We now know that we want to put quality first, but how do we practically do that? We touched on many useful tools, but I want to take the rest of this post to chat about one particular tool that puts quality front and centre: Cypress.io
Cypress
Cypress.io is an open-source, front-end testing tool, built for the modern web.
Why Cypress?
Cypress is most often compared to Selenium, but it is fundamentally different based on its architecture. Some of you, I know, have experience with tools like Chimp and Protractor that uses Selenium under the hood. Chimp uses WebDriver, which is Selenium.

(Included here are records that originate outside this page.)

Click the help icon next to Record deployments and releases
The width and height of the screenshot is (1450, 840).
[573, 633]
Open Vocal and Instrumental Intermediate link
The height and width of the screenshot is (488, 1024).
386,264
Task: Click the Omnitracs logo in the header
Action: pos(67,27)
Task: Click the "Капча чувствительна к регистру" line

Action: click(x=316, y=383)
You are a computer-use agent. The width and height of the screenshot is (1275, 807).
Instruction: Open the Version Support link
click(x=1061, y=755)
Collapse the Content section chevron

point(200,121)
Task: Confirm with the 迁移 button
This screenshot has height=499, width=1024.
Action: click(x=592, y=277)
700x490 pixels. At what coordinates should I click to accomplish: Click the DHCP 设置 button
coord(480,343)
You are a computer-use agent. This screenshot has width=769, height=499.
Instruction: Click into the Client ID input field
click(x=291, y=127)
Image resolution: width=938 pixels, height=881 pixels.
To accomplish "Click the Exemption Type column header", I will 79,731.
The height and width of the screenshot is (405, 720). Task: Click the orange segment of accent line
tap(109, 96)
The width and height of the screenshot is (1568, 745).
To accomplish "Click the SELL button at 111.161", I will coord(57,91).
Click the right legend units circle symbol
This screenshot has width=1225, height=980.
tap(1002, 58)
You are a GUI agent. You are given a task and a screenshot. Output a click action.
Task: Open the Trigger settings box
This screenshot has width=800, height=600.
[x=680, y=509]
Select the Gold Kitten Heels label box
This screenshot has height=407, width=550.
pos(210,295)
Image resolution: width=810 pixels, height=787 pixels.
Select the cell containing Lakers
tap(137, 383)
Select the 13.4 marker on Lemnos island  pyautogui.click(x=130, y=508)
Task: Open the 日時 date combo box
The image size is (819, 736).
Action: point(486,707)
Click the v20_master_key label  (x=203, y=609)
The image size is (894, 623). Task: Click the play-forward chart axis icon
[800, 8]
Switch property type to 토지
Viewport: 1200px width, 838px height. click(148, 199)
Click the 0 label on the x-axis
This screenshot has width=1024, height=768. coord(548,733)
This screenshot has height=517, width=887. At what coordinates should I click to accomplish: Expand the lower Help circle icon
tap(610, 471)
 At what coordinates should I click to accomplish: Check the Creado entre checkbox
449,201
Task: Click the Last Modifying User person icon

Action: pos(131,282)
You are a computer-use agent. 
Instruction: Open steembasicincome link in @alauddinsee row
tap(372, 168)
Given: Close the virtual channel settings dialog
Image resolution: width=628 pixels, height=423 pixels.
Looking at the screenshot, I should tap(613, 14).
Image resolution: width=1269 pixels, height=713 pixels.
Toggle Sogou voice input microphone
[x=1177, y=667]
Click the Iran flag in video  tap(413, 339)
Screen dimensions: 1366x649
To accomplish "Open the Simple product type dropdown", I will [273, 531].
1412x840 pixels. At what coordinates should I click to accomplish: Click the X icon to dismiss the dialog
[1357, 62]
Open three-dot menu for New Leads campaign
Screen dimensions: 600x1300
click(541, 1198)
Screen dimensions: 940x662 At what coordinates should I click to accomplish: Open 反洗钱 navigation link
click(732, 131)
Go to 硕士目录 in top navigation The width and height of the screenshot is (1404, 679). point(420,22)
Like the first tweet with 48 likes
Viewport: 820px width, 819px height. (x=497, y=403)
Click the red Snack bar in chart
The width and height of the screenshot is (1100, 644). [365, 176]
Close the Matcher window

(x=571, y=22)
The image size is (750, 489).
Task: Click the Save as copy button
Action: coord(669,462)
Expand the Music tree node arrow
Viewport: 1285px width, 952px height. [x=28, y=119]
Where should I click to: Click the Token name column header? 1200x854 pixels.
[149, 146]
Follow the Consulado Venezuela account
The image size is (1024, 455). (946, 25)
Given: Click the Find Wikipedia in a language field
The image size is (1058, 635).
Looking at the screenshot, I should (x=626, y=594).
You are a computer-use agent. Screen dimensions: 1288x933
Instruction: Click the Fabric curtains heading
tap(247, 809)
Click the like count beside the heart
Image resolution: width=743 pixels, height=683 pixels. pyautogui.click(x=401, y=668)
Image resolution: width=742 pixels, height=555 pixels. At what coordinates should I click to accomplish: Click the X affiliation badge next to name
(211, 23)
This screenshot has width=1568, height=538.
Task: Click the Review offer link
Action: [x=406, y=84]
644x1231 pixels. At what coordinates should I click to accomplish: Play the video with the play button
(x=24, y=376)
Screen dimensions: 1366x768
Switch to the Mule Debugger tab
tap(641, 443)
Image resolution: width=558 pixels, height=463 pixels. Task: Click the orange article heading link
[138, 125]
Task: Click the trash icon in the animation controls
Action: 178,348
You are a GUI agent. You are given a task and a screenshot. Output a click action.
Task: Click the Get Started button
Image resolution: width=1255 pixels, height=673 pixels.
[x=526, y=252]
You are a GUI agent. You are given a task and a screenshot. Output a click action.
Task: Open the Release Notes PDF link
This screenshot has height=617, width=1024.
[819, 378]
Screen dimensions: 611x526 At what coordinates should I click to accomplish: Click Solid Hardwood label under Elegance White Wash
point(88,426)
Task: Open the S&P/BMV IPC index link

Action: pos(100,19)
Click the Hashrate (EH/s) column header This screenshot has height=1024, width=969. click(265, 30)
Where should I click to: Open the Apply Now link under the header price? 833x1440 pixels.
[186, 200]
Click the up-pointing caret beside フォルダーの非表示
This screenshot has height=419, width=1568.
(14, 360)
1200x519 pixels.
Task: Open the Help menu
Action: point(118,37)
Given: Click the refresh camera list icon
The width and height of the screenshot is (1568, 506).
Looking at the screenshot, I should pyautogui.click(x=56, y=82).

I’ll admit that writing BDD tests on CHEP was probably my least favourite part while I was on the project. Don’t get me wrong, the idea of automated UI tests excited me just as much as any other dev-nerd, but I sat most of the time debugging flakey tests. It just never seemed to do what I wanted. This led to zero confidence in the tool. What is the point in doing it if it doesn’t give us confidence in the app’s quality?
Where Selenium and other similar tools interact with your application by sending commands from outside the browser, Cypress takes an entirely different approach and works directly within your browser.
Why is this great?
Cypress can do things that Selenium simply can’t do. Things like mocking out network requests, setting items in local storage, and directly interacting with your app’s state. Selenium can only make educated guesses about your app’s state; Cypress knows intricately what is going on in your app.
No more flake! No more pain!
Getting started
Getting up and running with Cypress is extremely easy, so I won’t be covering it in this post. Install it from NPM and then to run it. Their documentation is excellent — I encourage you to take a look.
The first time you run the cypress open command, it will install Cypress itself and then open the interface. This UI is an Electron app, and like everything else about Cypress, it is 100% written in JavaScript.
You can run Cypress with the UI Electron app or headless using the cypress run command. The headless option is useful for integrating Cypress into your CI pipeline.
Killer Features
- Time travel
Realtime reloads
- Debuggability
Since Cypress runs inside the same browser context as your app, you can easily debug it with familiar tools. Drop a debugger straight in the code or console.log to your heart's content. Should I mention that since Selenium uses the same debug protocol as the browser developer tools, it is impossible to open the dev tools while it is running? It is crazy how we have been fine with this for so long.
On top of that, Cypress gives you meaningful error messages.
- Automatic waiting
- Spies, stubs, and clocks
- Network traffic control
- Consistent results
- Screenshots and videos
I’ve been relatively harsh towards Selenium up until now. It is only fair to say that Selenium is a decent product that served its time well. In the past, before the era of JavaScript frameworks, web apps were a lot simpler. Every user action almost always resulted in a page refresh, which means there was little to no state that needed to be handled by the client. Today’s apps are incredibly complex, and we need new tools to help us make sense of it all. Cypress is such a tool.